India’s internal security landscape is set for a radical shift under the new Union home minister
The image of Amit Shah as a hawkish, no-nonsense internal security minister was cast 11 years ago, long before he moved out of his office in the BJP party headquarters on 6 Deen Dayal Upadhyaya Marg into Room No. 104 in New Delhi’s North Block on June 1 this year.
It was the evening of July 26, 2008, and 21 bombs had gone off in Ahmedabad, in the city’s buses, hospitals and public places. In the space of four hours, the blasts had killed 58 people and injured over 200 others. At around 6.30 pm, as panic-stricken citizens reeled in shock, state home minister Amit Shah came on TV channels and assured the people that he would bring the culprits to book. Later that night, Shah, then Gujarat’s youngest home minister at 43, reiterated the pledge to his boss, Chief Minister Narendra Modi. The next few days were hectic, spent in meetings with state police and Intelligence Bureau officials.

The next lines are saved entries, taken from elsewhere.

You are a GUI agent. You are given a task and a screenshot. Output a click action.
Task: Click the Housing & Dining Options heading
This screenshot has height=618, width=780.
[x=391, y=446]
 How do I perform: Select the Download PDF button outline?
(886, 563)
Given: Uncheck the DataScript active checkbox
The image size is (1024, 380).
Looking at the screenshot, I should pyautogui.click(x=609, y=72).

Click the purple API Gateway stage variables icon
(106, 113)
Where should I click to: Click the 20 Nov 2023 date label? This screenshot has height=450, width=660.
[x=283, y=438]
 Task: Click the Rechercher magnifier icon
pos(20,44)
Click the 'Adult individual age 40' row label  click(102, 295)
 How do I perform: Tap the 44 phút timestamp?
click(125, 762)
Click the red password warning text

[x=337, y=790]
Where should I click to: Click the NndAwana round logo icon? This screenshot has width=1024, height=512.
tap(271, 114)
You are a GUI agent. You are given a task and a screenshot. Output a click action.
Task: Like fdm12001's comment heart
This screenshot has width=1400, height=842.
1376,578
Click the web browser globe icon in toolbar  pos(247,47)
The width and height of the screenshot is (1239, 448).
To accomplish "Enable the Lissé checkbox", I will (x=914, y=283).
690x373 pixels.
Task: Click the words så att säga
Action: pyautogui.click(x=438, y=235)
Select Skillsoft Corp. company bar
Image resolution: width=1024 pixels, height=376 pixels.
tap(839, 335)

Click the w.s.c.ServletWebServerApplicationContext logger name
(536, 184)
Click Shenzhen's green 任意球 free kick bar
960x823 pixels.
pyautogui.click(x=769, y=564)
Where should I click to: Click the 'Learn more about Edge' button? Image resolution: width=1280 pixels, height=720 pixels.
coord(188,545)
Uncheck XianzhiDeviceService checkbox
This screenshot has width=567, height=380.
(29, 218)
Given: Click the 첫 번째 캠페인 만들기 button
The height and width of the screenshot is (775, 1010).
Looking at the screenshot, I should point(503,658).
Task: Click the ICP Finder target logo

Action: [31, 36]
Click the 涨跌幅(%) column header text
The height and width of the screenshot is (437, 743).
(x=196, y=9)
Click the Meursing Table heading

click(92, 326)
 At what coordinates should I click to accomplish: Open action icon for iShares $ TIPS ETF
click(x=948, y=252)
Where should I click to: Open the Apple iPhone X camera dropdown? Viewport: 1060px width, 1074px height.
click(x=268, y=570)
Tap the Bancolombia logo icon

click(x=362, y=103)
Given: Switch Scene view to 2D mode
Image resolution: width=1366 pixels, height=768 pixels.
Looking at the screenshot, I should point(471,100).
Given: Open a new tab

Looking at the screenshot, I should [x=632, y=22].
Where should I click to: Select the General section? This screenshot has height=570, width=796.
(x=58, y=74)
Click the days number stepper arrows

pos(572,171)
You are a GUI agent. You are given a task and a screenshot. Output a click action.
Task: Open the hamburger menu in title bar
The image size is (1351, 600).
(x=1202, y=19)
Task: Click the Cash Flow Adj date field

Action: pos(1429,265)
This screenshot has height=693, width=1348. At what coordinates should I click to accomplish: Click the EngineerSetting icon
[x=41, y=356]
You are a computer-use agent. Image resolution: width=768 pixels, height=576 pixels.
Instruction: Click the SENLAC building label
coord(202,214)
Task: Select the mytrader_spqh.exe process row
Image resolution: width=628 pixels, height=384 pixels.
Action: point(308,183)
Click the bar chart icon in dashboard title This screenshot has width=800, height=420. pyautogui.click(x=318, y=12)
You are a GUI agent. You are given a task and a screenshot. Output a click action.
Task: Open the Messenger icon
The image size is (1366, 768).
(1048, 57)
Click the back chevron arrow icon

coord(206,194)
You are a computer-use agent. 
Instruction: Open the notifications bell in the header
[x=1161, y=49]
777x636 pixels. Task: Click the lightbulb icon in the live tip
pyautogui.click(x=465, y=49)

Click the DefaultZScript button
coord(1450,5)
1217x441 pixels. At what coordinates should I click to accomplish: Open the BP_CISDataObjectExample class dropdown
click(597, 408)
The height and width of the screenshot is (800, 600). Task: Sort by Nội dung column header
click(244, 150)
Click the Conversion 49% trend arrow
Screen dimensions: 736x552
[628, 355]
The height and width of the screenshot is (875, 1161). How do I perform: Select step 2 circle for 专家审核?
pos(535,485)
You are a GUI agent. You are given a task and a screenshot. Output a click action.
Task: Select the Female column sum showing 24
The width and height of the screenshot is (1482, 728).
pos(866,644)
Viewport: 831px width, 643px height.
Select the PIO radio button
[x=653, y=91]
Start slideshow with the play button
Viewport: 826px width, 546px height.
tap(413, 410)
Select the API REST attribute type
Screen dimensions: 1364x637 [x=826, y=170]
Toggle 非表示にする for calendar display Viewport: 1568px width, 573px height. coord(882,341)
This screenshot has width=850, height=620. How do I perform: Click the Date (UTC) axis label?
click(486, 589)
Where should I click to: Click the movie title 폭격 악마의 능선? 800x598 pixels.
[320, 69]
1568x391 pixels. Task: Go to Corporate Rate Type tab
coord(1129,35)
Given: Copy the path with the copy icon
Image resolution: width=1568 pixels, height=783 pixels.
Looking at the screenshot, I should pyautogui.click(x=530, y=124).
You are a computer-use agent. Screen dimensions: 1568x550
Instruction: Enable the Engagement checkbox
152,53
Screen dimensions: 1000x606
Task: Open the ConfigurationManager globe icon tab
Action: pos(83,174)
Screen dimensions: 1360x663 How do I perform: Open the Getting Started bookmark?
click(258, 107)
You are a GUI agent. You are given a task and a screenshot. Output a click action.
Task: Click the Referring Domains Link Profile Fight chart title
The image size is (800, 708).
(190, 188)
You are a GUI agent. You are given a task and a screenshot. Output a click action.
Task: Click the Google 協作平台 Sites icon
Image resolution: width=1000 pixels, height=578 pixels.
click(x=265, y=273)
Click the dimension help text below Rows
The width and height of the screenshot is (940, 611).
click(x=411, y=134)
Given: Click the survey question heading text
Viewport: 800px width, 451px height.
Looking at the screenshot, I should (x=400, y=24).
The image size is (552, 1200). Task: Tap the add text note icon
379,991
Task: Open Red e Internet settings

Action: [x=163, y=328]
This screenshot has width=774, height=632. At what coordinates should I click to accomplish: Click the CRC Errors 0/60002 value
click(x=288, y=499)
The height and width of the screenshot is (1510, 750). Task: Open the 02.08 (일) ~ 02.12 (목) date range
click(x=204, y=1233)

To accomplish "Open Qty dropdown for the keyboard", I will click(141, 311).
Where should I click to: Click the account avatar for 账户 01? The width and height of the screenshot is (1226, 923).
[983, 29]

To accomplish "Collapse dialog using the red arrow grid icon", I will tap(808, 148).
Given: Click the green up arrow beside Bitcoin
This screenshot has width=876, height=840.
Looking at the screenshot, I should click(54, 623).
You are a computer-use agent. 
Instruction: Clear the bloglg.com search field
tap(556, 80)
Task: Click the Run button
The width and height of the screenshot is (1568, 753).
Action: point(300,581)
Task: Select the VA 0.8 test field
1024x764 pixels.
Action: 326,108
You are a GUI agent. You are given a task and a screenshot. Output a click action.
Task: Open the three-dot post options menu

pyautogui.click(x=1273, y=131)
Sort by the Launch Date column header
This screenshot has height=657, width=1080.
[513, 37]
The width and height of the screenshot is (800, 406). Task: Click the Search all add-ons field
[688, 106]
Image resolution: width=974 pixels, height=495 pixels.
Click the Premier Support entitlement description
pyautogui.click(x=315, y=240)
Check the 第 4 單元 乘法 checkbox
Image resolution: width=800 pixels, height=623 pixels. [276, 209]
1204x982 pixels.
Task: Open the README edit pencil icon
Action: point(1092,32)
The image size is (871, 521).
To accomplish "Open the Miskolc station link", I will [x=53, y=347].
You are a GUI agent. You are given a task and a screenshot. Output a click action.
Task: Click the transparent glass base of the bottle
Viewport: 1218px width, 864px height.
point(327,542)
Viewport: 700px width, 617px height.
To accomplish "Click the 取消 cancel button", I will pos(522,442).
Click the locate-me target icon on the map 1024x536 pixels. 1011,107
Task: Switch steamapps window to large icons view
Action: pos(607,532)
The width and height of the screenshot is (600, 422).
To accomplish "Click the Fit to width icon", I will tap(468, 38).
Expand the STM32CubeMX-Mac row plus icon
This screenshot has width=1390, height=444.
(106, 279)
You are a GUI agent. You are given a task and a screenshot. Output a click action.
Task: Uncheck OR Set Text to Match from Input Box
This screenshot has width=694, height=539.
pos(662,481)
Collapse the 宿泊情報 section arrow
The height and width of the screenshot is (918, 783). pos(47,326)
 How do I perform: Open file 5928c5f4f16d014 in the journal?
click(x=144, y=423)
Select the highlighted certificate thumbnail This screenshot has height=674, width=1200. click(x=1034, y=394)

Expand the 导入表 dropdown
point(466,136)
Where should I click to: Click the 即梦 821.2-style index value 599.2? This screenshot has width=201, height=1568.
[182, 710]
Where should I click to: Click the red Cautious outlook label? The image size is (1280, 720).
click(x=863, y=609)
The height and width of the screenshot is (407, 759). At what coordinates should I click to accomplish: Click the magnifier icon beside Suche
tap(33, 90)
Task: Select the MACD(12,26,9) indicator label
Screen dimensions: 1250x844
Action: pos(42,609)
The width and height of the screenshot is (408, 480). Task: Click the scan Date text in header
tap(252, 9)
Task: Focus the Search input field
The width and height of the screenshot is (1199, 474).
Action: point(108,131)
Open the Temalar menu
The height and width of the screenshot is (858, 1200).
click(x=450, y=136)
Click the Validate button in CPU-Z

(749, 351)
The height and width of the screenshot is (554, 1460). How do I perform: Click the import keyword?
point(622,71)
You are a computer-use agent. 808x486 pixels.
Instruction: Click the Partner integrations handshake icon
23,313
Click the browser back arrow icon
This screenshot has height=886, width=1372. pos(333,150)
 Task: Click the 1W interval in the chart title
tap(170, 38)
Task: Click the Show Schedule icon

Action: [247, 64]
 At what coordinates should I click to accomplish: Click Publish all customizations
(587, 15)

Twenty days later, there was a breakthrough. One of the agencies reported the arrest of a suspect, a maulvi from Azamgarh in Uttar Pradesh. He was flown to Ahmedabad in a state government aircraft sent from Gujarat. His interrogation unravelled a terrorist cell headed by Riyaz and Yasin Bhatkal of the Students Islamic Movement of India (SIMI). The Bhatkals had set up a terrorist outfit called the Indian Mujahideen (IM), which had carried out a wave of bombings across India, in Lucknow, Bengaluru, Mumbai, Jaipur and Delhi in 2008. Intelligence tip-offs from the Gujarat police led Delhi police to Batla House which led to the eponymous encounter where two alleged IM terrorists, said to be involved in the Delhi bombings, were gunned down.